Workers’ compensation is a type of insurance program financed by mandatory employer contributions, although it’s designed to protect employees if they suffer work-related injuries or diseases.
Qualified employees may be entitled to recover lost wages, medical expenses, disability payments, and costs associated with physical therapy and rehabilitation. Coverage is provided, regardless of who is at fault for the injury. It can be the employee, employer, co-worker, or a third party.
Louisiana workers’ compensation law requires a vast majority of employers to carry this type of insurance. If you’ve been injured on the job, we’ve prepared this article covering every facet to help you understand your rights.
To qualify for Louisiana workers’ compensation benefits, here are the basic requirements you must meet.
Injuries arising out of and in the course of employment are generally covered. However, the injuries must be severe enough to require more than first aid or be classified as catastrophic.
Slips and falls, for example, can result in catastrophic injuries like broken bones, paralysis, traumatic brain injury, spinal cord injury, facial injury, and amputation or loss of limb. Unfortunately, small cuts, wounds, abrasions, etc. cannot amount to a workers’ comp claim.
You may not be covered for injuries sustained outside the office or working environment or due to substance abuse. Commuting injuries are generally not covered. But there are few exceptions, such as when you’re injured while delivering goods to a client.
It’s not only one-time injuries that can warrant a workers’ comp claim. Employees can also develop injuries like carpal tunnel syndrome because of repetitive job stress. They can also be exposed to hazardous chemicals at work, leading to occupational diseases like cancer, heart disease, silicosis, and mesothelioma.
The workers’ comp insurance program covers costs related to your medical treatment. This includes hospital expenses, prescriptions, and the cost of traveling to receive medical services. Temporary and permanent disability benefits may also be awarded to cover your lost wages, depending on the nature of your injuries.
Under the workers’ compensation Louisiana law, an injured employee can receive up to $657 per week as temporary total disability benefits until he or she reaches maximum medical improvement (MMI). Precisely, you’ll get two-thirds of your average weekly wages. These benefits cover the lost wages during the period you are not fit to work.
If you can never go to work as you used to or train for another job to earn wages, you’ll receive the same benefits as an employee with a temporary total disability. However, the permanent total disability benefits will be awarded as long as you remain disabled.
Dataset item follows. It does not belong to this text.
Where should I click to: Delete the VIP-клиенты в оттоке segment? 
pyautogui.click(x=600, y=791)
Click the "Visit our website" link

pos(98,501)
For a permanent partial disability case, you are also entitled to the same benefits as above, but the duration varies. Well, this depends on how the doctor rates your disability, the total loss of use of the affected body parts, and injuries to organs, spine, or head. It’s possible to receive the benefits for up to 520 weeks.
If you’ve sustained catastrophic injuries, you could receive up to $50,000 in a lump sum.
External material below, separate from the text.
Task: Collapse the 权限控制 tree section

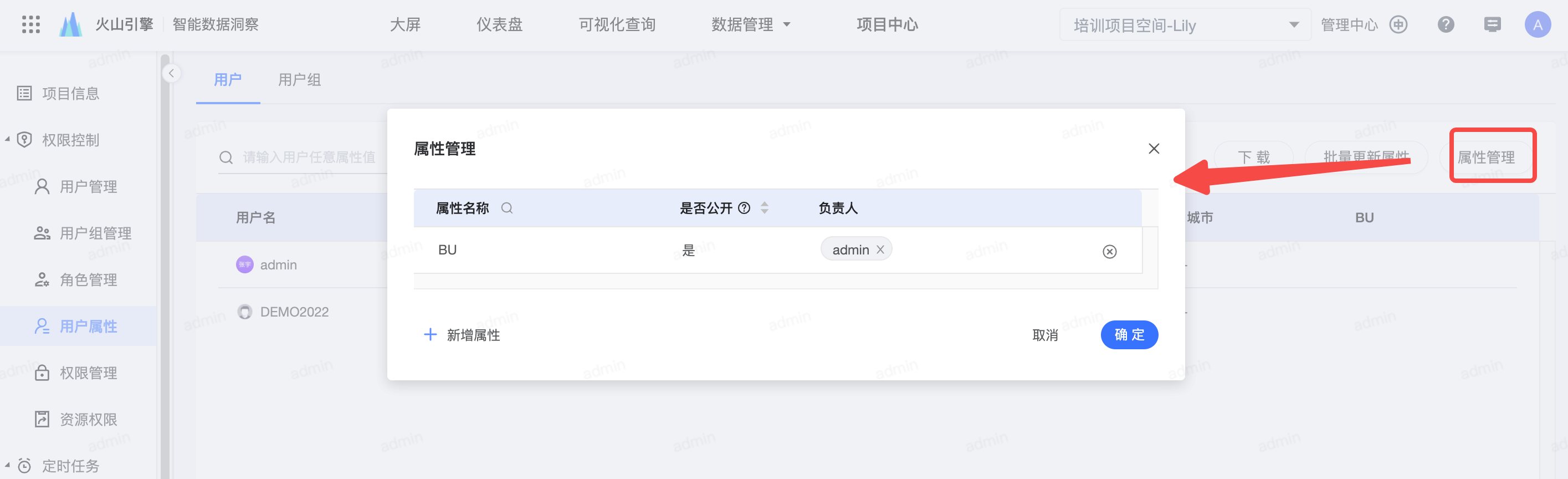Action: click(7, 140)

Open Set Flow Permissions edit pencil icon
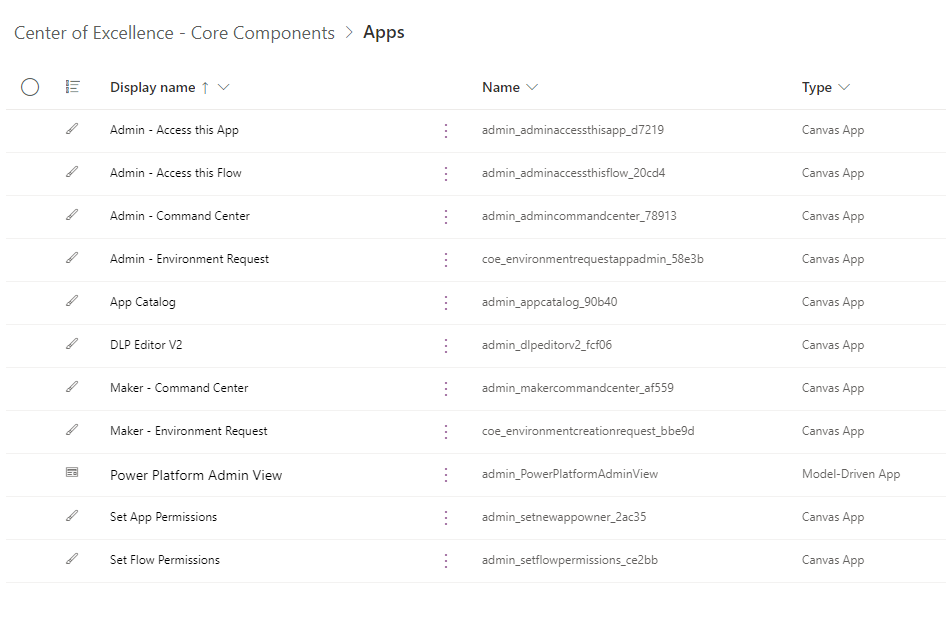[71, 560]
While the workers’ compensation Louisiana law requires reporting work injuries to an employer within 30 days, it’s recommended to report the details of the accident immediately.
You should also seek medical attention as soon as possible. Please note that you need to be examined by a physician, even if you think the injury is not severe. You should feel safe only when the physician has ruled out internal injuries, brain injury, and other injuries that can be dangerous in the long-term.
You have the right to go to your preferred treatment facility or doctor but cannot switch doctors without your insurer’s or employer’s approval. Also, if the cost of treatment for any of your injuries is more than $750, approval from your insurer is required before doctors can start offering treatment.
It’s your employer who will initiate the workers’ comp claim. He or she will submit a copy of your injury report, formally known as the First Report of Injury form, to the insurance company.
After receiving your injury report, the insurer will submit it to the Louisiana Office of Workers’ Compensation Administration (OWCA). This commission will review your case to determine eligibility before investigating your claim.
Depending on your injuries, OWCA may require that you undergo a physical examination by an independent medical practitioner. Your employer’s insurer can choose to approve or deny your claim after the review process.
Yes, Louisiana worker’s compensation law gives you the right to file a Disputed Claim for Compensation to initiate your appeal. Unless your employer’s insurer is willing to reach a settlement agreement, you’ll have to prepare for a hearing before a workers’ comp judge.
You should find an experienced work accident attorney in Louisiana to help you collect evidence and build a strong case so that you can prove your claim. Your lawyer can also represent in the Circuit of Appeals if the workers’ comp judge rules against your case.